Similarly, the host will interrupt the guest when it sends a new
message on the VMbus control path, or when a VMbus channel "in" ring
buffer transitions from empty to non-empty.  Each CPU in the guest
may receive VMbus interrupts, so they are best modeled as per-CPU
interrupts in Linux.  This model works well on arm64 where a single
per-CPU IRQ is allocated for VMbus.  Since x86/x64 lacks support for
per-CPU IRQs, an x86 interrupt vector is statically allocated (see
HYPERVISOR_CALLBACK_VECTOR) across all CPUs and explicitly coded to
call the VMbus interrupt service routine.  These interrupts are
visible in /proc/interrupts on the "HYP" line.

The guest CPU that a VMbus channel will interrupt is selected by the
guest when the channel is created, and the host is informed of that
selection.  VMbus devices are broadly grouped into two categories:

1. "Slow" devices that need only one VMbus channel.  The devices
   (such as keyboard, mouse, heartbeat, and timesync) generate
   relatively few interrupts.  Their VMbus channels are all
   assigned to interrupt the VMBUS_CONNECT_CPU, which is always
   CPU 0.

2. "High speed" devices that may use multiple VMbus channels for
   higher parallelism and performance.  These devices include the
   synthetic SCSI controller and synthetic NIC.  Their VMbus
   channels interrupts are assigned to CPUs that are spread out
   among the available CPUs in the VM so that interrupts on
   multiple channels can be processed in parallel.

The assignment of VMbus channel interrupts to CPUs is done in the
function init_vp_index().  This assignment is done outside of the
normal Linux interrupt affinity mechanism, so the interrupts are
neither "unmanaged" nor "managed" interrupts.

The CPU that a VMbus channel will interrupt can be seen in
/sys/bus/vmbus/devices/<deviceGUID>/ channels/<channelRelID>/cpu.
When running on later versions of Hyper-V, the CPU can be changed
by writing a new value to this sysfs entry.  Because the interrupt
assignment is done outside of the normal Linux affinity mechanism,
there are no entries in /proc/irq corresponding to individual
VMbus channel interrupts.

An online CPU in a Linux guest may not be taken offline if it has
VMbus channel interrupts assigned to it.  Any such channel
interrupts must first be manually reassigned to another CPU as
described above.  When no channel interrupts are assigned to the
CPU, it can be taken offline.

◇ ◇ ◇ ◇ ◇ ◇ ◇

INSTRUCTIONS FOR THE TASK:
List every example of a "slow" device named in the VMbus interrupts excerpt.

DATA SEGMENT:
◇ ◇ ◇ ◇ ◇ ◇ ◇

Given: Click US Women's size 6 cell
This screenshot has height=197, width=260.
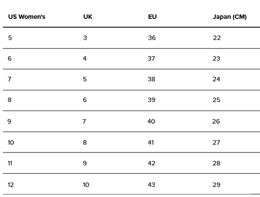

◇ ◇ ◇ ◇ ◇ ◇ ◇

SOLUTION FOR THIS EXERCISE:
keyboard, mouse, heartbeat, timesync